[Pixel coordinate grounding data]
.....

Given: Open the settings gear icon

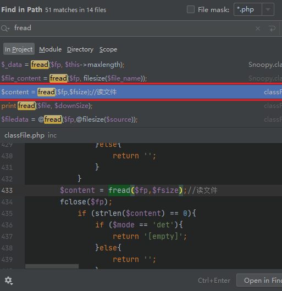Looking at the screenshot, I should [9, 281].
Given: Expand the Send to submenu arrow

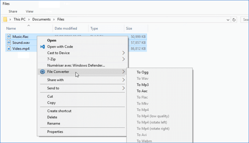Looking at the screenshot, I should point(123,88).
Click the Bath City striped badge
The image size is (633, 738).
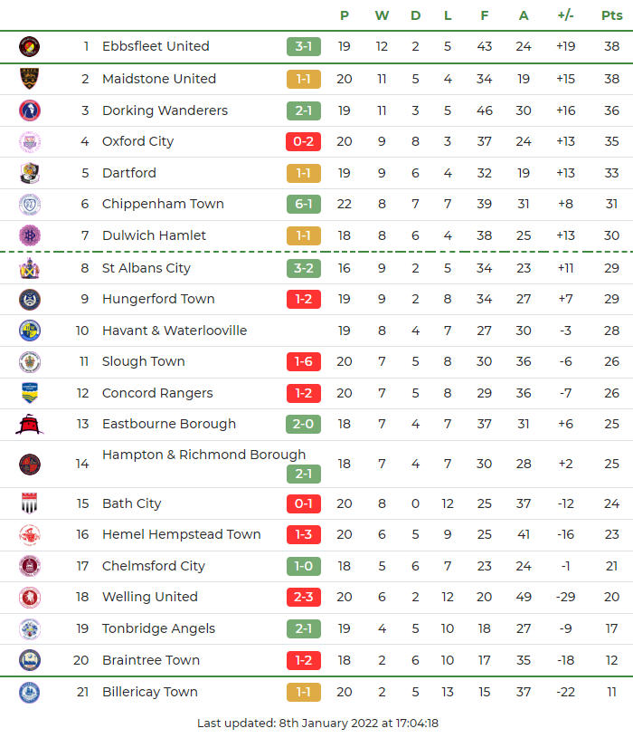(30, 503)
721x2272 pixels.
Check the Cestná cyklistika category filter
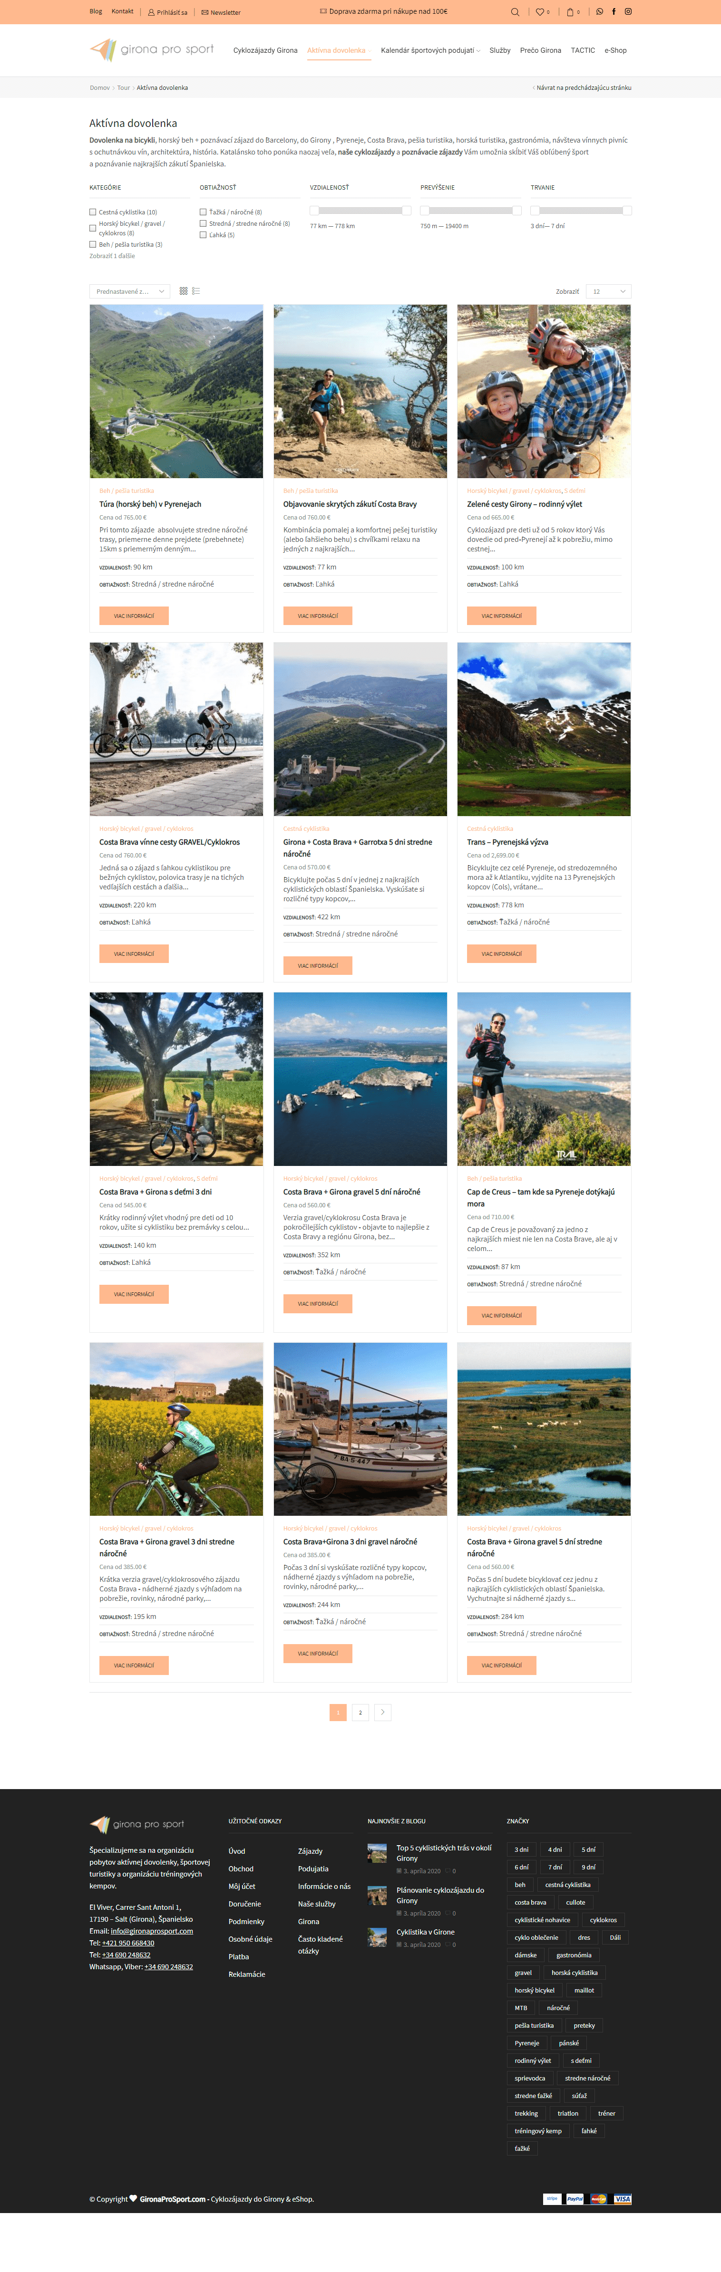93,213
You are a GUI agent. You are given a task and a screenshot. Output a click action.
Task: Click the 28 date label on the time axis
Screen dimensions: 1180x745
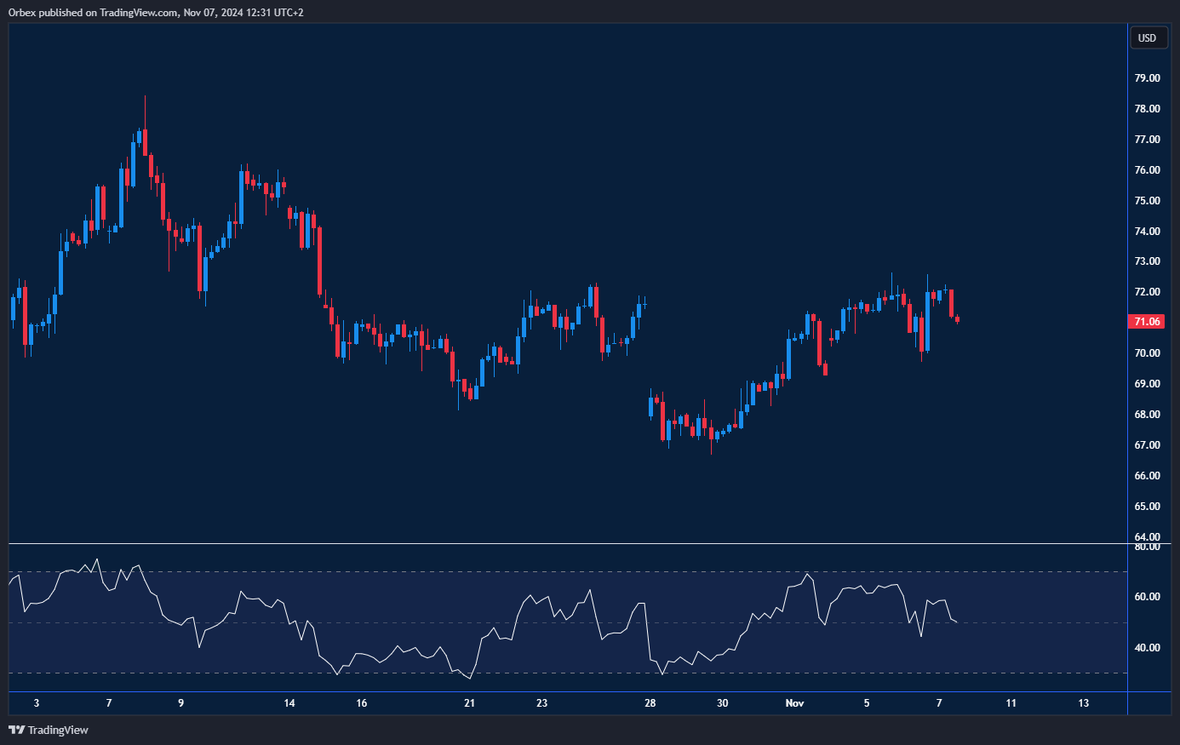[650, 703]
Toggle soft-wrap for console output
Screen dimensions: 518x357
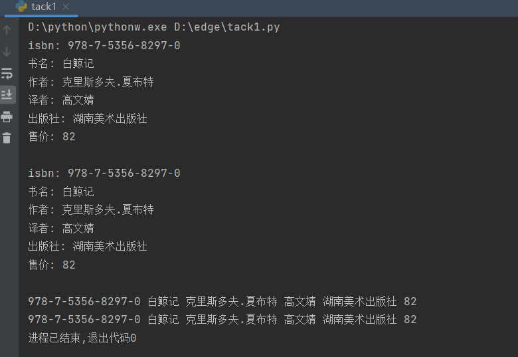pos(7,73)
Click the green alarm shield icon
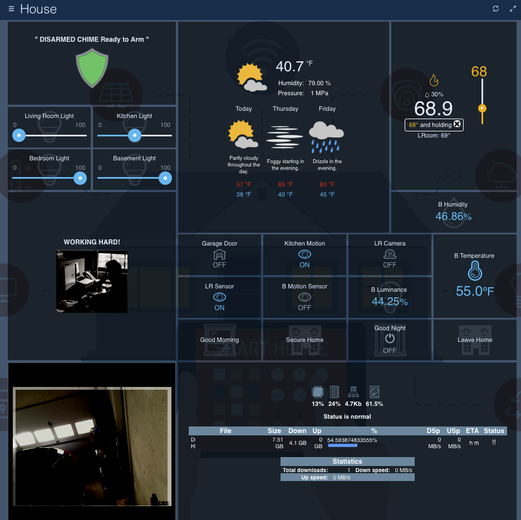Image resolution: width=521 pixels, height=520 pixels. 92,68
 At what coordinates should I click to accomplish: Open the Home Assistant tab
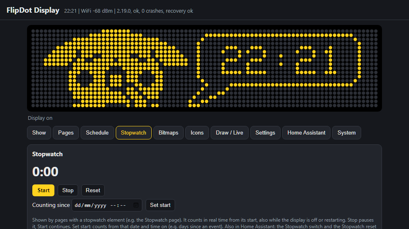click(x=306, y=133)
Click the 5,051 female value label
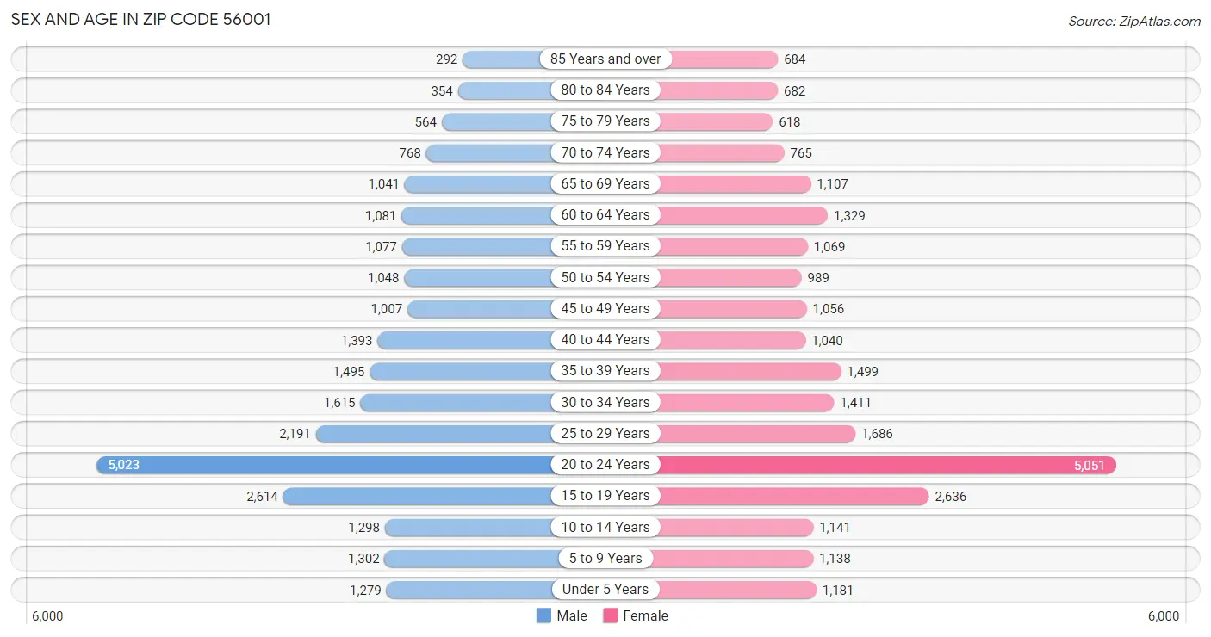This screenshot has width=1211, height=637. pyautogui.click(x=1089, y=465)
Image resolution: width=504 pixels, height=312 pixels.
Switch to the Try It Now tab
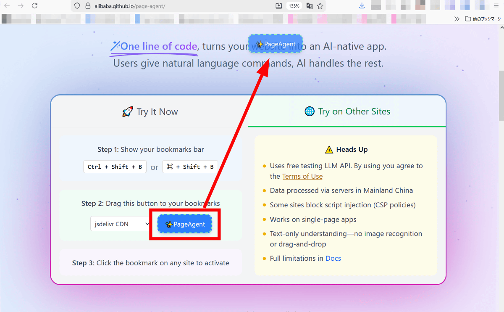point(150,112)
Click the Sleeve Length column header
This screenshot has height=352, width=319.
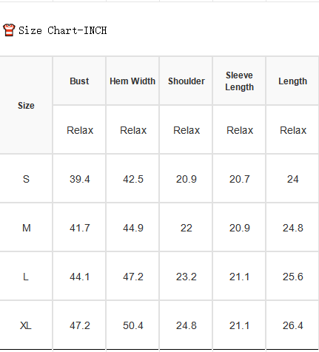239,81
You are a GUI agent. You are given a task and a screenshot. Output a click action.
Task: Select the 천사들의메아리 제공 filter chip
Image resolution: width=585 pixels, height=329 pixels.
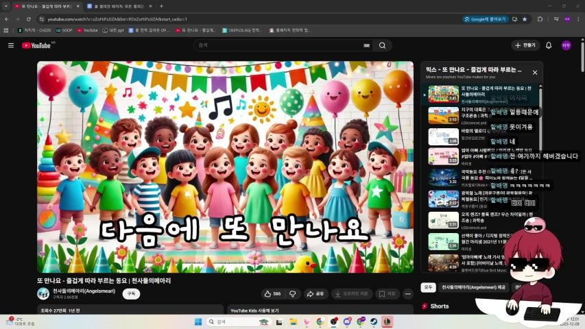click(x=473, y=287)
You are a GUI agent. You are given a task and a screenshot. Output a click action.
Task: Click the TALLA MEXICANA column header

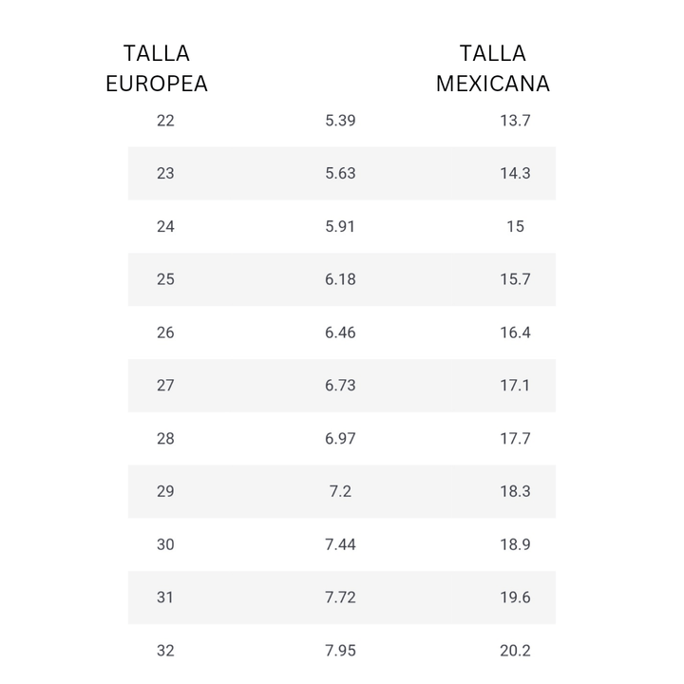pyautogui.click(x=492, y=68)
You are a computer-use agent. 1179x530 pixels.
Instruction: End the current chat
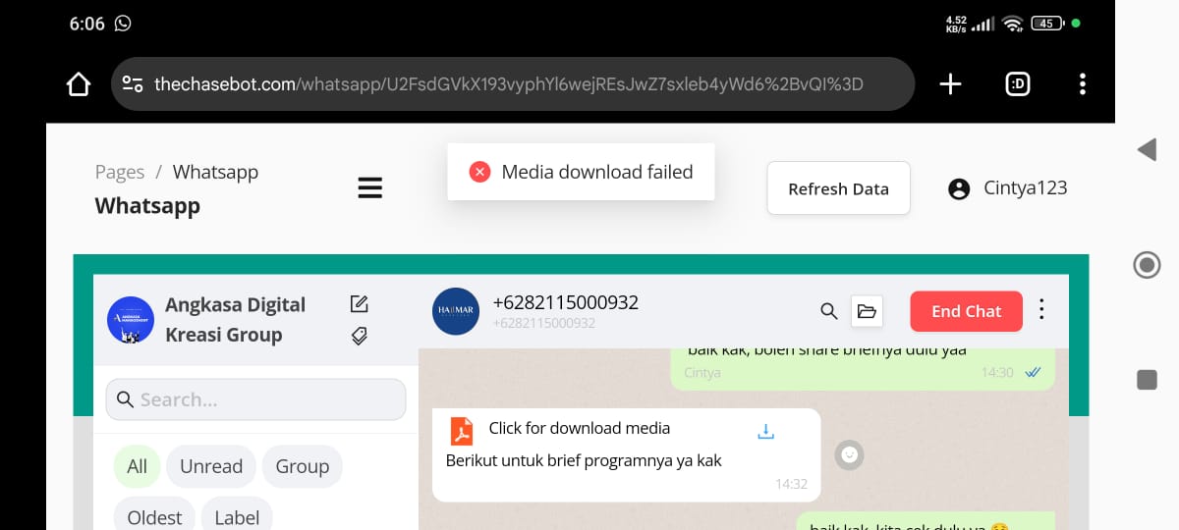pos(966,311)
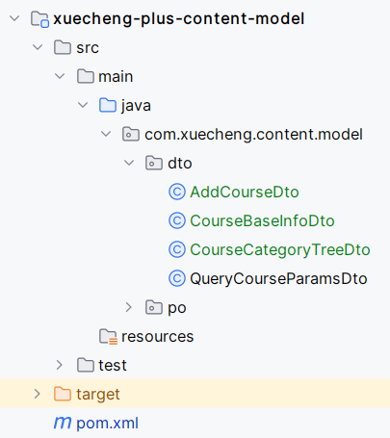Screen dimensions: 390x438
Task: Select the pom.xml file
Action: point(107,424)
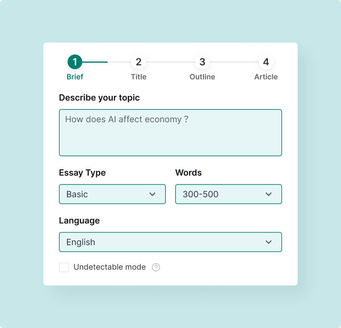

.....

What the task requires =
I would like you to retype exactly the lines running from the one containing "This screenshot has height=352, width=319." to the last line of the entries, both included, leaving all pictures out.

Finished task =
This screenshot has height=352, width=319.
239,81
You are a GUI agent. You are given a task and a screenshot. Output a click action.
Task: Select the 천사들의메아리 제공 filter chip
Image resolution: width=585 pixels, height=329 pixels.
click(x=473, y=287)
You are a GUI agent. You are given a task and a screenshot. Output a click action.
Task: Click the TALLA MEXICANA column header

pyautogui.click(x=492, y=68)
You are a computer-use agent. 1179x530 pixels.
Instruction: End the current chat
pos(966,311)
Screen dimensions: 390x438
Task: Select the pom.xml file
Action: point(107,424)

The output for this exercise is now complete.